- _Goal_
Could you echo, word for word, the part of the assembler thread between "However, I've just" and "is 99.9% CPU-bound.", inclusive?

- _Article_
########################################

David Haller wrote:
Hello,
On Tue, 12 Jan 2010, Per Jessen wrote:
Just a follow-up on my earlier question about which assembler to choose. I've opted for nasm. I still don't quite like the simplicity-idea, but I think I can work around the most annoying "features" with a set of my own macros.
However, I've just completed some initial testing, and here is why you need assembler:
I'm processing a dataset of 262176 bytes. Not a lot, but still about 2million bits. The computation is 99.9% CPU-bound.
In my first version, I used a div instruction in the code, and the computation took 151minutes (wall-time). In the second, I removed the div, and probably removed one or two other instructions. New computation took 62minutes.
... and replaced it by what? And have you compared to C-Code compiled with gcc or icc? ;)

########################################

- _Provided data_
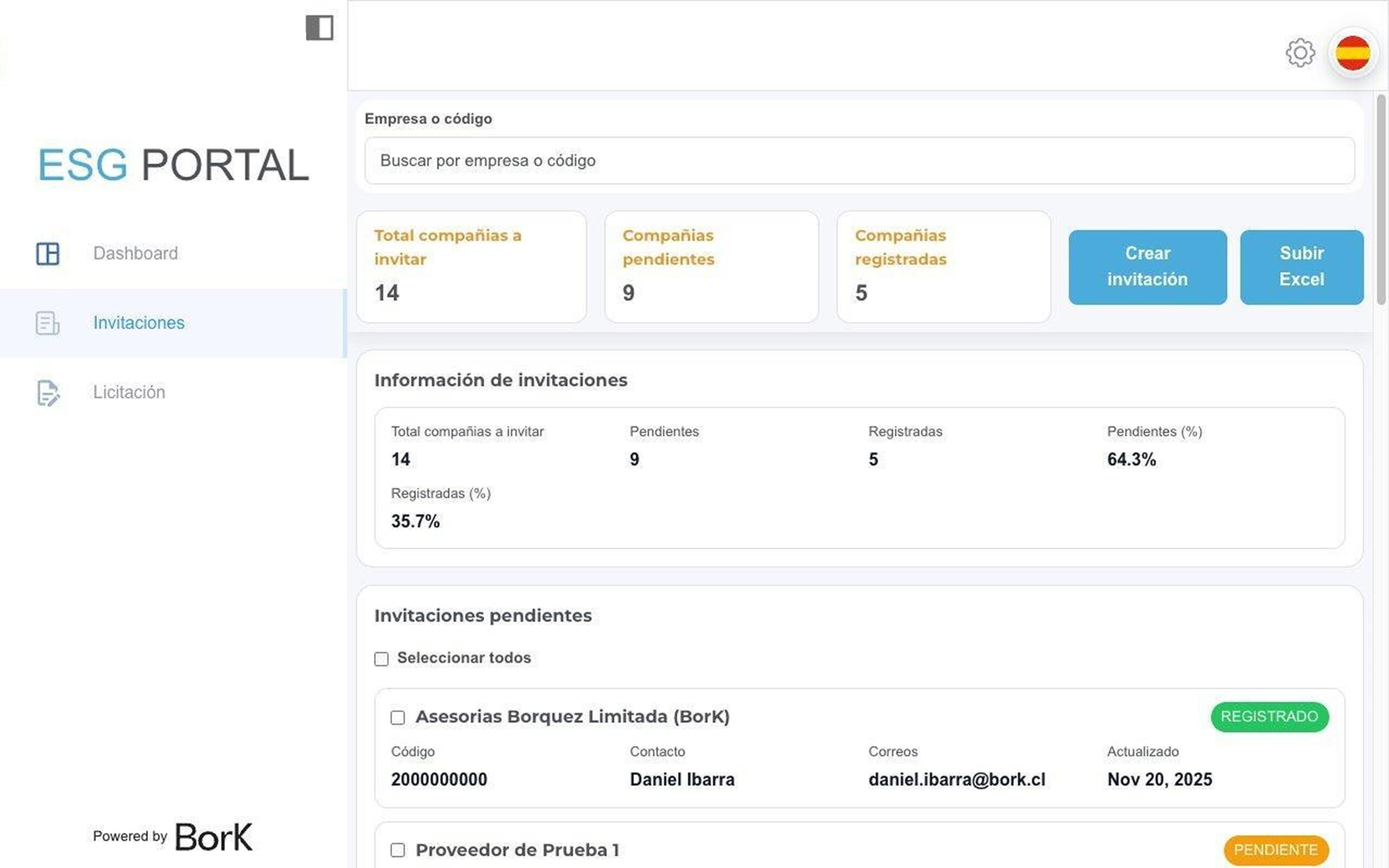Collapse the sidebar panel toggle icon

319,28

########################################

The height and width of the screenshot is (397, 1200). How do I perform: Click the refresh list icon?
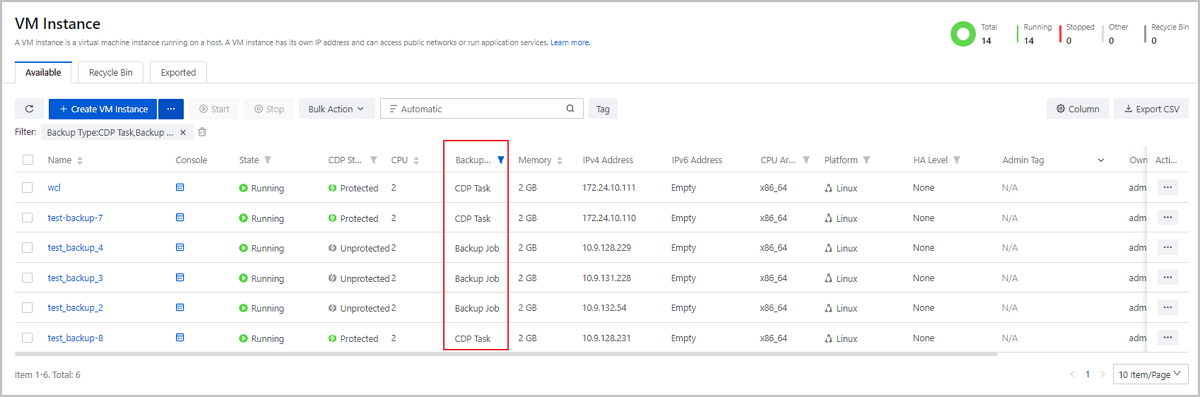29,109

########################################

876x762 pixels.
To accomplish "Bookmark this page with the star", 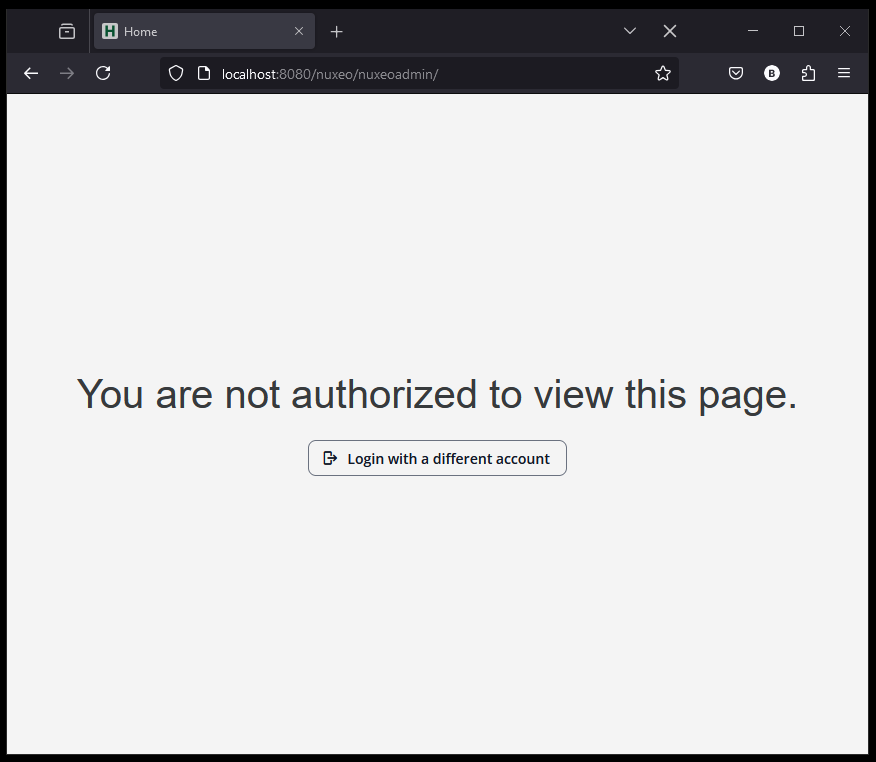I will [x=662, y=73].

########################################

- _Reply to the task_
However, I've just completed some initial testing, and here is why you need assembler:
I'm processing a dataset of 262176 bytes. Not a lot, but still about 2million bits. The computation is 99.9% CPU-bound.